June Kelly Gallery


presents

Sandra Lerner
A Memorial Exhibition

Sandra Lerner - Lerner - Macrocosm XII, 2019, oil and mixed media on canvas, 66 x 44 inches

Macrocosm XII, 2019
Oil and mixed media on canvas
66 x 44 inches

June Kelly Gallery will present a memorial exhibition for the painter Sandra Lerner, who passed away in November 2025, opening Friday, February 6, 2026.  Sandra Lerner was one of the earliest artists to be shown by June Kelly Gallery, beginning in a group show in 1988, with nine subsequent solo exhibitions, the last one held in 2023.  Her large-scale paintings have, additionally, been used as backdrops and drop cloth-like floor surfaces for New-York-based Japanese dance performance pioneers Eiko and Koma, including at an event held at the June Kelly Gallery.  In 1991, the dancers’ work, LAND, which premiered in the 1991 Next Wave festival at the Brooklyn Academy of Music, employed sets designed and painted by Lerner. Lerner’s spare, slow-to-unfold paintings of the time meshed with the earthy, almost glacial movements of the performers.

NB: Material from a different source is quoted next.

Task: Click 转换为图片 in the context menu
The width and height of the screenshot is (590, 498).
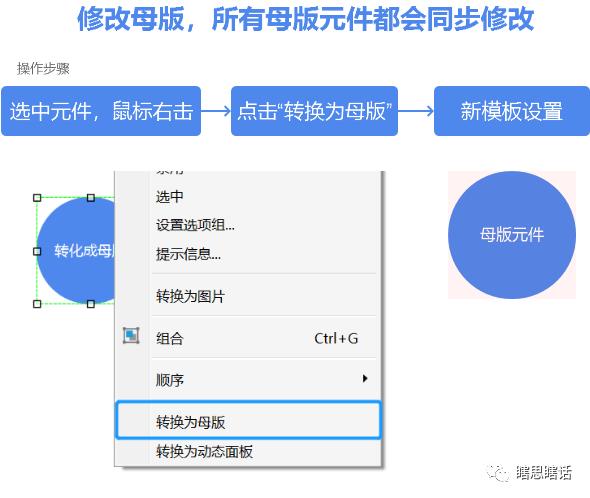Action: click(x=248, y=296)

In her paintings, Lerner’s early grounding was in Abstract Expressionism, soon informed by Japanese calligraphy, which she studied with master calligraphers in Japan; an interest and practice of Taoism; and – taking form later in her career – a fascination with astrophysics, quantum mechanics, and outer space.  The lessons of calligraphy – though not practiced in a traditionally Japanese way - made possible a controlled letting-go as well as a spareness that furthered the permissions of Abstract Expressionism.

In 1999, critic Cynthia Nadelman wrote: “She [Lerner] calls her show ‘Empty and Full,’ and that dichotomy is really what the works embody.  They are full of knowledgeable painting strategies, yet also refreshingly ‘empty,’ able to breathe.  They are full of color, yet almost neutral, pale or scrim-like in effect.  They are replete with useful and interesting contradictions.”

Nadelman continues, “Her work has for some time exemplified what we might now call ‘post-regionalism,’ as mixing and borrowing of cultures takes place the world over.  It is a breath of air.”

Esteemed art critic Donald Kuspit, who wrote frequently about Lerner’s work, in 2015 put her in the category of “lyric expressionism,” as opposed to “epic abstraction,” placing her work alongside artists such as Helen Frankenthaler, Jules Olitski, and Mark Tobey, rather than in the Pollock, deKooning, and Kline camp.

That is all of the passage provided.